Themes and Meanings
The central feature of “Listening to the Music of Arsenio Rodriguez Is Moving Closer to Knowledge,” from the title to the final line (“Has it rained?”), is its lightheartedness and sense of whimsy. Some things, it says, such as sensuous music, cannot by analyzed; they should simply be experienced. If one is not capable of experiencing the music directly, one is simply not going to understand it.
One moves closer to awareness, self-worth, and knowledge through Arsenio Rodriguez’s music because its power to liquefy makes one feel a union of water and knowledge. The intrinsic qualities of warmth and passion in the music have a special appeal to the Caribbean Latino sensibility.

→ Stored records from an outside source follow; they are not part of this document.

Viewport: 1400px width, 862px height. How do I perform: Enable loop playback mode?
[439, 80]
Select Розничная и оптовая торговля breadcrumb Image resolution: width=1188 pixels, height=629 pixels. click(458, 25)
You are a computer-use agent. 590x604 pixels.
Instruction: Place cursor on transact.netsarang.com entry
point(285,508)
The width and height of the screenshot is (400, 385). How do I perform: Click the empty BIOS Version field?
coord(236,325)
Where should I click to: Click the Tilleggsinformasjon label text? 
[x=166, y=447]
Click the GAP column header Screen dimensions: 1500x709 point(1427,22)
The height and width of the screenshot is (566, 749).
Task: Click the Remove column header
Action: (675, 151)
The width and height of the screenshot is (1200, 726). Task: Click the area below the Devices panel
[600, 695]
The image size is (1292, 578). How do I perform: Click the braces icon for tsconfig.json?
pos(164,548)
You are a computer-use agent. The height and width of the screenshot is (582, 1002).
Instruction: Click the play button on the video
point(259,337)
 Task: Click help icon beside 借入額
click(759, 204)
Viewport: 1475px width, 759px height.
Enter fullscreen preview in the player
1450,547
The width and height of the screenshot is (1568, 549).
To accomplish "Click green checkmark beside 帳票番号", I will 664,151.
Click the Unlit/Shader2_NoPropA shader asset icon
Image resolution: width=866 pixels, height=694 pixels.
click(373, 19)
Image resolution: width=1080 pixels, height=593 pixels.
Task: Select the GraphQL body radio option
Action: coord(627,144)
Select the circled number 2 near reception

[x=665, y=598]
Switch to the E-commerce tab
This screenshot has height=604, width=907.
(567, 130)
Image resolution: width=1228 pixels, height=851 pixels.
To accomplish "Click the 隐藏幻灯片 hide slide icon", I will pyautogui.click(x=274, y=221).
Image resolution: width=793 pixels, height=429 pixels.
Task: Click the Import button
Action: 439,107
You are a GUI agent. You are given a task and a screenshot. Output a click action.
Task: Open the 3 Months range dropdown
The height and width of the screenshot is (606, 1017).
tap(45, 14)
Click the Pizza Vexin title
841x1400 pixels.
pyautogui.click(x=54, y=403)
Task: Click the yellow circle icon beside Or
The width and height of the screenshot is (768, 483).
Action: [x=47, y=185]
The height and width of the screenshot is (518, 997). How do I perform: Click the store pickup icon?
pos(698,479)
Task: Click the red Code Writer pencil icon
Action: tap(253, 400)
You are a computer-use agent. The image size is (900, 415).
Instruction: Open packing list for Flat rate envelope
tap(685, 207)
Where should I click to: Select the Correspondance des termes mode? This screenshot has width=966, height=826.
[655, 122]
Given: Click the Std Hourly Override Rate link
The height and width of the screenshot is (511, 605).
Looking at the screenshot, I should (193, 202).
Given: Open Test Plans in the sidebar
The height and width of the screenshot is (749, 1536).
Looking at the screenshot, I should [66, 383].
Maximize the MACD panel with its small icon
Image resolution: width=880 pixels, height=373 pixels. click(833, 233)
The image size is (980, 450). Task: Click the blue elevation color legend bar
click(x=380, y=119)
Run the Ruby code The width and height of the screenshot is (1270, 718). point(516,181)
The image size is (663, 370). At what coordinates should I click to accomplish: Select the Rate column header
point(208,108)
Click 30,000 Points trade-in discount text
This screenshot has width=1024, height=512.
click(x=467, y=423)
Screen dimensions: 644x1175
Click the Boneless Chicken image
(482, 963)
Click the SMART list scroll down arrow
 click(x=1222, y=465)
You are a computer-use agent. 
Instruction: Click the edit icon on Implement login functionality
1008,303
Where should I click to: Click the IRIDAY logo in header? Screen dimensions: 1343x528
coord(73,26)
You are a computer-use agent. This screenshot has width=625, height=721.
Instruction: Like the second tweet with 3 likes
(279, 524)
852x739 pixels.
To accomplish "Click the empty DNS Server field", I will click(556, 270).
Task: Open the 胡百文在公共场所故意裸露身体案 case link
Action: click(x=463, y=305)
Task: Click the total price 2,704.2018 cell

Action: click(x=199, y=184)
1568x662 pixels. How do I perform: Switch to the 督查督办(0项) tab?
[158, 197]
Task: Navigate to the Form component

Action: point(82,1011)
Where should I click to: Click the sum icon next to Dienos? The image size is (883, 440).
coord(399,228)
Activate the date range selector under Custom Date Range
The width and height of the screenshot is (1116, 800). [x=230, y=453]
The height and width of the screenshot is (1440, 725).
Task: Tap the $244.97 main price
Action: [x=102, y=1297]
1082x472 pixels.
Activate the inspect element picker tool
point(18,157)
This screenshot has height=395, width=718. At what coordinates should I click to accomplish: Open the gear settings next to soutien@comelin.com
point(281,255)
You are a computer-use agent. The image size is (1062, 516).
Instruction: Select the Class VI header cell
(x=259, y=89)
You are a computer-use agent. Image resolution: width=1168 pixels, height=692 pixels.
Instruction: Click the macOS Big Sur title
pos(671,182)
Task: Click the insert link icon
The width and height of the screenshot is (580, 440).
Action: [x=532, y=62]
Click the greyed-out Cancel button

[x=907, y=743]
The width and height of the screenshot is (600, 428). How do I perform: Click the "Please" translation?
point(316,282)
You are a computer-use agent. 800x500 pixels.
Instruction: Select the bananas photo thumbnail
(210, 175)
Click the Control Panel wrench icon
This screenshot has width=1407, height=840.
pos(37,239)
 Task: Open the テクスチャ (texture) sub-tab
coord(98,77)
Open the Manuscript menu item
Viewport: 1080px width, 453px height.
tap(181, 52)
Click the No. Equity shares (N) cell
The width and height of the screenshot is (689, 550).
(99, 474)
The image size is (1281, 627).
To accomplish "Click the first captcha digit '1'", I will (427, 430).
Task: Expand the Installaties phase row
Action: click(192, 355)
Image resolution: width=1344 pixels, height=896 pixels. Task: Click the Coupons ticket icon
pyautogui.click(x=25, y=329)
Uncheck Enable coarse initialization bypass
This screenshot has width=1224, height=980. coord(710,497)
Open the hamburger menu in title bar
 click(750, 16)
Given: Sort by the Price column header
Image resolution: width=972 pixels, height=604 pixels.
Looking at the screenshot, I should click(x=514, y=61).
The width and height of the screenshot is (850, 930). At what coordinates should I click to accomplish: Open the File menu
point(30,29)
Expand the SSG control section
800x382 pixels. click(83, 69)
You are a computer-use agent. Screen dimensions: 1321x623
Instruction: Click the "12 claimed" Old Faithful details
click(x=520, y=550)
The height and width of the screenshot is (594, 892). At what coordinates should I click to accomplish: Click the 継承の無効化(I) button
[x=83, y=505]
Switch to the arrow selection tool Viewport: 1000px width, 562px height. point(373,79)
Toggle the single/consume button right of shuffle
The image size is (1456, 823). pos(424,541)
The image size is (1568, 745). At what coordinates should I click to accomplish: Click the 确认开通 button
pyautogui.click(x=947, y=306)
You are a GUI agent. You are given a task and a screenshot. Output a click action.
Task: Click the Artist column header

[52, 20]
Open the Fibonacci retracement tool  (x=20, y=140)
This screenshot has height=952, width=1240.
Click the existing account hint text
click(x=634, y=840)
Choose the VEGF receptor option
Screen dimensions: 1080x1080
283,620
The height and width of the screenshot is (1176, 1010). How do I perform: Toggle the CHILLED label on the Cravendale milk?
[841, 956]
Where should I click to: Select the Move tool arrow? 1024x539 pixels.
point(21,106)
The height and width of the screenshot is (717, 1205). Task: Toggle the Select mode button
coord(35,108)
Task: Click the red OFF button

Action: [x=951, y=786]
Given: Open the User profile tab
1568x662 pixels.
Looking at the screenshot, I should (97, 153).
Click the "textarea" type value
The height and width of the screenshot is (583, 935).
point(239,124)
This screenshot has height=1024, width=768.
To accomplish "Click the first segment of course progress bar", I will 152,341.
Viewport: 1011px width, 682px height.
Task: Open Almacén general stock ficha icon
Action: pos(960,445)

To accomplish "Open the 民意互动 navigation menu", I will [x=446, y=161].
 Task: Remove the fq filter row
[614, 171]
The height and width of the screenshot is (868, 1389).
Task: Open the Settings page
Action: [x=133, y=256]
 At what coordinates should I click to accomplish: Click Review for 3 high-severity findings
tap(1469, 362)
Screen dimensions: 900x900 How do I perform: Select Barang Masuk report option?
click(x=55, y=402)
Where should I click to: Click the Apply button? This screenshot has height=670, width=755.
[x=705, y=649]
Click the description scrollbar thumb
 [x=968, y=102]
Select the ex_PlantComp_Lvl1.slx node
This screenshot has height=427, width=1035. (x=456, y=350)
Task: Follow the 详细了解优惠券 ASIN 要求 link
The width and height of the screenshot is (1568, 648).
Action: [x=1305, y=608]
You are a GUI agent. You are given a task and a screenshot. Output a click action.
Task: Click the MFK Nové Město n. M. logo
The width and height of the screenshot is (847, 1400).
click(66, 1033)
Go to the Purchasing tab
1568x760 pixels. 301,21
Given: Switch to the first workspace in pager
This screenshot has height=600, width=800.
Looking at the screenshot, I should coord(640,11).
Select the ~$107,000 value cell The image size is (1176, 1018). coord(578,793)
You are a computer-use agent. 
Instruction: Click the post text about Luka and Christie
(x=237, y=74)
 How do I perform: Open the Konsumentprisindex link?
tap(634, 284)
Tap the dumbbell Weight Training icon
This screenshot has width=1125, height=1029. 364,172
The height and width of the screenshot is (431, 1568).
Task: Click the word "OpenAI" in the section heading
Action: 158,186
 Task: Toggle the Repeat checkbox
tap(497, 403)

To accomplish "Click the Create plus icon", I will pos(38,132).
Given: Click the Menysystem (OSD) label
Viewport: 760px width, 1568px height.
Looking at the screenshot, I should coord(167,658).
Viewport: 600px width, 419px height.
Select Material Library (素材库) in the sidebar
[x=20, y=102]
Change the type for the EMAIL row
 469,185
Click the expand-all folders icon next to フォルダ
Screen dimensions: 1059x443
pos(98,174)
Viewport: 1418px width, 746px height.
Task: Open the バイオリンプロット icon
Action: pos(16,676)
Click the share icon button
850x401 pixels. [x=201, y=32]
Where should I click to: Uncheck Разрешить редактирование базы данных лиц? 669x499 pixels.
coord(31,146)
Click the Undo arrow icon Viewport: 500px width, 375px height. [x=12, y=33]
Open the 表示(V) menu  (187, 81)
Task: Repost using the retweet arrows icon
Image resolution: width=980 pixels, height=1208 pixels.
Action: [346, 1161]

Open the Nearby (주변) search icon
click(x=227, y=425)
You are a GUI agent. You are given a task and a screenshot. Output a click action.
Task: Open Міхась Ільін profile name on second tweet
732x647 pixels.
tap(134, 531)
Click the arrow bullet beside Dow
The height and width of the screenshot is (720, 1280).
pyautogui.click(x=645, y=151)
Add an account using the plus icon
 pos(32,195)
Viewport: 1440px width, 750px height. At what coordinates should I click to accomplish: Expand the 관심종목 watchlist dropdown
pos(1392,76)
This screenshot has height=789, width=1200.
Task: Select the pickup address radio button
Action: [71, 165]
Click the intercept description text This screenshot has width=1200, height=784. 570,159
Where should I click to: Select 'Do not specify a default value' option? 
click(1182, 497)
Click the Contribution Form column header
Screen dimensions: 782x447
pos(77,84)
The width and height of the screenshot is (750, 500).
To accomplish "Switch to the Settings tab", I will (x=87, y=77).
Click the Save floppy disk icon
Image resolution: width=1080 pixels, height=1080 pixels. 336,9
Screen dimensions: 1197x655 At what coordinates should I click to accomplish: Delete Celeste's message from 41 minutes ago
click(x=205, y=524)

The poem’s vivid irony lies in the comparison of the researchers’ scrutiny of the pools of water with the knowledge the speaker and his friends gain from directly experiencing the music. The poem satirizes the academicians’ preoccupation with the puddles, since they are unaware of the water’s essence and intangible qualities. Theirs is the kind of intellect that cannot rise to “dance el son.” The neighbors, represented by Doña Flores, love the music and willingly liquefy under its spell. Flores means flowers, and, as Mrs. Flores is affected, so are the flowers in stanza 4 that “dance/in the wind.” The poem’s organic spontaneity creates a bridge in stanza 3 between Flores and flowers—the people, who are lively and beautiful, and the metaphorical essence and spirit of the people. The water is warm because it is those who are alive in their exultation who are transformed.
The ending of the poem leaves the explorer-researchers seeking answers and understanding to absurd questions. They have missed the beauty and truth of the music of Arsenio Rodriguez: They will never be wise.